Tötungsprozess in Aurich Stimmen-Wahn und Kokain? Angeklagter würgte laut Gutachter Opfer bis zum Tod
Vor dem Landgericht Aurich bestreitet der Angeklagte, eine Moormerländerin getötet zu haben. Doch ein Rechtsmediziner kommt zu einem anderen Schluss. Ein Psychiater berichtet Besorgniserregendes.

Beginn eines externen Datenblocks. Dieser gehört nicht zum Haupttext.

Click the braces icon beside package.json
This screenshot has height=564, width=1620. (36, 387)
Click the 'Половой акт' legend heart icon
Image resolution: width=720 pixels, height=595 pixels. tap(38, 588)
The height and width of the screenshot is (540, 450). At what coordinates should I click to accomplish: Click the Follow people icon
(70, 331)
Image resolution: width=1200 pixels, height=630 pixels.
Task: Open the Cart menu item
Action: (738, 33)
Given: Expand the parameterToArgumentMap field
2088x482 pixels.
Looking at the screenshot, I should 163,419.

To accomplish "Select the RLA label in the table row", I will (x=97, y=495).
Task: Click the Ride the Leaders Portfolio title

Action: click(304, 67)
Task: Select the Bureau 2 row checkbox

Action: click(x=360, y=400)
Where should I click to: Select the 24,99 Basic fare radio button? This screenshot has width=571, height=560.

Aurich - Im Tötungsprozess vor der Schwurgerichtskammer des Landgerichts in Aurich bestätigte Rechtsmediziner Dr. Benedikt Vennemann aus Oldenburg den gewaltsamen Tod einer Moormerländerin. Diese sei über mehrere Minuten gewürgt worden und daran erstickt, stellte er in seinem Gutachten fest. Spuren von „Gewalt gegen Gesicht und Hals“ zeugten von einem Tötungsdelikt. Dass diese von den Wiederbelebungsversuchen des Angeklagten herrührten, wie von diesem angegeben, konnte Vennemann ausschließen. Im Körper der Frau habe man große Mengen Kokains gefunden.
Wie berichtet, bestreitet der 44-jährige Angeklagte, seine Freundin getötet zu haben. Er spricht von Tätern aus dem Drogenmilieu. Sowohl er als auch die Frau hatten regelmäßig Kokain und Alkohol konsumiert. Der Angeklagte hatte in der Verhandlung bereits von Konflikten mit Dealern gesprochen. Er hatte eingeräumt, häufig mit seiner Lebensgefährtin gestritten zu haben, aus Eifersucht und weil sie ihm zufolge Drogen aus den Niederlanden nach Deutschland geschmuggelt habe. Jedoch habe er die Frau niemals verletzt oder geschlagen. Dagegen spricht die Anordnung nach dem Gewaltschutzgesetz, gemäß derer ihm zur Tatzeit der Kontakt zu ihr untersagt worden war.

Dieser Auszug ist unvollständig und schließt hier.